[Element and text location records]

+===+

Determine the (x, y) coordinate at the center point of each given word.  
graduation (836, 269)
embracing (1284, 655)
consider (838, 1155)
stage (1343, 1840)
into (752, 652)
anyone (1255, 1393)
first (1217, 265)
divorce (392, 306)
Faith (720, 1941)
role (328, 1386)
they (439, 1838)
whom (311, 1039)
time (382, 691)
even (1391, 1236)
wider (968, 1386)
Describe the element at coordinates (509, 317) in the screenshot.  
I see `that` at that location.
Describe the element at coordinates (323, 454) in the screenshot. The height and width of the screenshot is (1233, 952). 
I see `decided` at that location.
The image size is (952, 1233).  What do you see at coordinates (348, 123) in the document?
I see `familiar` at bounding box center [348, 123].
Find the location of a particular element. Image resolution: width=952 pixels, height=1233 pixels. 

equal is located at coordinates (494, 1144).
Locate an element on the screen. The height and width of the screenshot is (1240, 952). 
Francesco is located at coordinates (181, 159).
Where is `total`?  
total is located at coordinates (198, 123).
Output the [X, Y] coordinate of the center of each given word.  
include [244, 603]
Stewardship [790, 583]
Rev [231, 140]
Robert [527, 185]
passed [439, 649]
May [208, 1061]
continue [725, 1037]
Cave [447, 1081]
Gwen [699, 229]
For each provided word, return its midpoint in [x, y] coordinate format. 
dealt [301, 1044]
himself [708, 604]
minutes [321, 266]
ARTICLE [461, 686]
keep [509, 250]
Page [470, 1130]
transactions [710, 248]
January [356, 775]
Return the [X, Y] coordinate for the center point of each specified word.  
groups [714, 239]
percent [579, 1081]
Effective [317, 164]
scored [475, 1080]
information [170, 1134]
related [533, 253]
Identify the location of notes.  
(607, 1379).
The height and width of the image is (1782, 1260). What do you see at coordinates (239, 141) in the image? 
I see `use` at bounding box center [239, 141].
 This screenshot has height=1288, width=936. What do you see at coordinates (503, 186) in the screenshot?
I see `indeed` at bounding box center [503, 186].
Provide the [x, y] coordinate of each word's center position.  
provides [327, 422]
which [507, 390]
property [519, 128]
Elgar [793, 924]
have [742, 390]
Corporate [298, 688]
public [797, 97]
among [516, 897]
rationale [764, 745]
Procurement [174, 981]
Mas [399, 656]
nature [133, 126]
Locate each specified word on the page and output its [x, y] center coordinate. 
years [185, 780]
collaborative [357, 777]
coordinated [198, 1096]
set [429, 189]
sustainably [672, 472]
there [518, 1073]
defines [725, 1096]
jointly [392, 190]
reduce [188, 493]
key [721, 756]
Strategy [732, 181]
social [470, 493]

+===+

## Your objective
Reproduce unchanged everything in the records from the line containing "May [208, 1061]" down to the line containing "Mas [399, 656]", including both of those lines.

## Answer below
May [208, 1061]
continue [725, 1037]
Cave [447, 1081]
Gwen [699, 229]
For each provided word, return its midpoint in [x, y] coordinate format. 
dealt [301, 1044]
himself [708, 604]
minutes [321, 266]
ARTICLE [461, 686]
keep [509, 250]
Page [470, 1130]
transactions [710, 248]
January [356, 775]
Return the [X, Y] coordinate for the center point of each specified word.  
groups [714, 239]
percent [579, 1081]
Effective [317, 164]
scored [475, 1080]
information [170, 1134]
related [533, 253]
Identify the location of notes.  
(607, 1379).
The height and width of the image is (1782, 1260). What do you see at coordinates (239, 141) in the image? 
I see `use` at bounding box center [239, 141].
 This screenshot has height=1288, width=936. What do you see at coordinates (503, 186) in the screenshot?
I see `indeed` at bounding box center [503, 186].
Provide the [x, y] coordinate of each word's center position.  
provides [327, 422]
which [507, 390]
property [519, 128]
Elgar [793, 924]
have [742, 390]
Corporate [298, 688]
public [797, 97]
among [516, 897]
rationale [764, 745]
Procurement [174, 981]
Mas [399, 656]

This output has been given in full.